The two main models of MBMs typically discussed are an Emissions Trading Scheme (ETS) and some form of fuel or CO2 levy. Both would put a price on carbon. But, we may ask, how high must the carbon price be to encourage fuel efficiency? Many argue that only a cap and trade system will guarantee CO2 reductions, but the shipping industry opposes an ETS as it seems impossibly complex to devise a fair and transparent system. A fuel or CO2 levy would be easier to implement, but there is a risk that it would simply become a tax on shipping without any discernible effect on CO2 emissions.

If the price is too low, the market incentive to improve efficiency won't have any effect. NGOs have proposed a $25 per metric tonne (pmt) carbon levy on shipping to raise $25 billion a year by 2020, of which at least $10 billion should be directed to the Green Climate Fund agreed by the UNFCCC which will seek $100 billion to be raised each year. Shipping organisations object to the sector being used as a 'cash cow' paying a disproportionate share into the fund compared to its CO2 output. A $25 pmt levy on CO2 would roughly equate to $75 pmt of bunker fuel as each mt of fuel burnt produces about three mt of CO2. The industry has sustained much bigger fuel price increases than that in the recent past without any impact whatsoever on efficiency.

Prior to the shipping rate bubble bursting in mid-2008, crude oil and bunker prices rose rapidly until they peaked at an all-time high in July 2008. But with the global economy and trade encouraging a shipping boom, rates were so good that ships were still making money, even as the price of the main IFO380 bunker fuel rose from around $60 pmt in 1999 to over $750 pmt in July 2008, according to Bunkerworld data for Singapore. Until then, it was full steam ahead and lots of newbuilds being ordered. Slow steaming only really began to be used in the container sector in 2009, when - despite relatively low bunker prices compared to the first half of 2008 - rates came under intense and sustained pressure, still seen now due to overcapacity.

So market forces pushed energy efficiency to the front of the agenda out of pure necessity, but the time may come again when rates go up to such an extent that even less energy efficient operators can make money.
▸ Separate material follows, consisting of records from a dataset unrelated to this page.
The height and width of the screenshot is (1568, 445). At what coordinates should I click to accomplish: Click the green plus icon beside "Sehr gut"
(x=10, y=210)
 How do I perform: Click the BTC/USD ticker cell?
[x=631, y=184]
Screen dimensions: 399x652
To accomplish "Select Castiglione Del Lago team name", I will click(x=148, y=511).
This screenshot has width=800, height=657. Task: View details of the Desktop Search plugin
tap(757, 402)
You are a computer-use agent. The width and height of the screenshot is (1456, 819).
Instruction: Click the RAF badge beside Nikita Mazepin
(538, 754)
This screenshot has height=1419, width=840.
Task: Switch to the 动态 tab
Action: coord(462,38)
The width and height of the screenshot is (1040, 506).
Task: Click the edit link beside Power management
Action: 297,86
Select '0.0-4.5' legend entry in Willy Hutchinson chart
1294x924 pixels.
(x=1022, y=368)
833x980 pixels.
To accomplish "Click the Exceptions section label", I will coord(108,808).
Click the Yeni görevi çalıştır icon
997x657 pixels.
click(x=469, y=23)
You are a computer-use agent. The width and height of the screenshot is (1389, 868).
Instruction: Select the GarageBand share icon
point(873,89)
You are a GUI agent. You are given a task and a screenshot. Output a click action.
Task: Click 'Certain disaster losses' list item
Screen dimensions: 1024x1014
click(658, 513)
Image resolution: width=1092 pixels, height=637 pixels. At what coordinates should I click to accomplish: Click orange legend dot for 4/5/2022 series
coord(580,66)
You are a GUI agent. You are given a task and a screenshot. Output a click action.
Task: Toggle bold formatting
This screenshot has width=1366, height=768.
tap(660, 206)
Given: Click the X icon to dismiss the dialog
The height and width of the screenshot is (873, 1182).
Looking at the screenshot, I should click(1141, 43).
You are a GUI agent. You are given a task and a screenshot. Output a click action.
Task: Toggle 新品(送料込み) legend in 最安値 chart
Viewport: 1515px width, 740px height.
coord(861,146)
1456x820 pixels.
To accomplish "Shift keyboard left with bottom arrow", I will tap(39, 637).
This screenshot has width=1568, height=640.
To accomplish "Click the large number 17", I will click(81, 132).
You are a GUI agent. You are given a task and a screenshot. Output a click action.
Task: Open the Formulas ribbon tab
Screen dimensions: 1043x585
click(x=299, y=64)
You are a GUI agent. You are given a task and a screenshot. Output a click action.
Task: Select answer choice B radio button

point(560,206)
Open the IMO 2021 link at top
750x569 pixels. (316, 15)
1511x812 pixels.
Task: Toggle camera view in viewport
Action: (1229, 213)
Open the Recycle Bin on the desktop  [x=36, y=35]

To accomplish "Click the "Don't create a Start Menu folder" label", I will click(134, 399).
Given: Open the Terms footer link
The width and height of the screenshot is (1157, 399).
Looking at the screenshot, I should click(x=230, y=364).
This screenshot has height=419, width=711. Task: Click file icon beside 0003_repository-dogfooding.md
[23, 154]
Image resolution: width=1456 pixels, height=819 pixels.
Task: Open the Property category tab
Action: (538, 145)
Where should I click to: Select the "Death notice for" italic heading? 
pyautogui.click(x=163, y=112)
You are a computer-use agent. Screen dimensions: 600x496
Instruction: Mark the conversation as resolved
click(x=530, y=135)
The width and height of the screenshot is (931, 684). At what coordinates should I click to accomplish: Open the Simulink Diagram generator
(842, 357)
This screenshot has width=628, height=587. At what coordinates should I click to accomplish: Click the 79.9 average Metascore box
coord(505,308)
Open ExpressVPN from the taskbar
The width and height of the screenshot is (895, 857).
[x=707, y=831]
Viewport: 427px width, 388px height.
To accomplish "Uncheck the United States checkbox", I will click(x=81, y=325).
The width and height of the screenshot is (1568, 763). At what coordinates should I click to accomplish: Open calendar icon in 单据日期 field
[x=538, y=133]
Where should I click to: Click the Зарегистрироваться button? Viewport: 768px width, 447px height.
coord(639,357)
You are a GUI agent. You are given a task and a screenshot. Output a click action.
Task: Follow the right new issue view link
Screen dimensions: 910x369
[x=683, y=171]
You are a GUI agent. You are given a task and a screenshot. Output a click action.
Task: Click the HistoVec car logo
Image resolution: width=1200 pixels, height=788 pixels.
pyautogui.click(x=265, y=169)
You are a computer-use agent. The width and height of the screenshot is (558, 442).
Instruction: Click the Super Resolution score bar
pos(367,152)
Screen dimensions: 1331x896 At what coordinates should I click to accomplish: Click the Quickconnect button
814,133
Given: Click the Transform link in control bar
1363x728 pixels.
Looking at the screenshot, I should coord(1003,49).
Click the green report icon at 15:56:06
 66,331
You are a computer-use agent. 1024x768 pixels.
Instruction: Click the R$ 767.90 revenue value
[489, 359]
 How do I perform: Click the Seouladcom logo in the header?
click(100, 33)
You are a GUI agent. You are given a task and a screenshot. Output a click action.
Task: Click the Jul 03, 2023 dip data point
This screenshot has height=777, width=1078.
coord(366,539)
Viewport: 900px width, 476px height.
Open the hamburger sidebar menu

Slow steaming goes out the window for many operators if rates are high and customers want speedy delivery.

In this scenario, a $25 pmt carbon price would have little effect, but there is already another part of MARPOL Annex Vi that could prove to be the ultimate MBM; the global sulphur limit that could be enforced as early as 2020. The fuel cost increase associated with moving from the current 3.50% sulphur limit to 0.50% will exceed anything we're likely to see in terms of CO2 cost.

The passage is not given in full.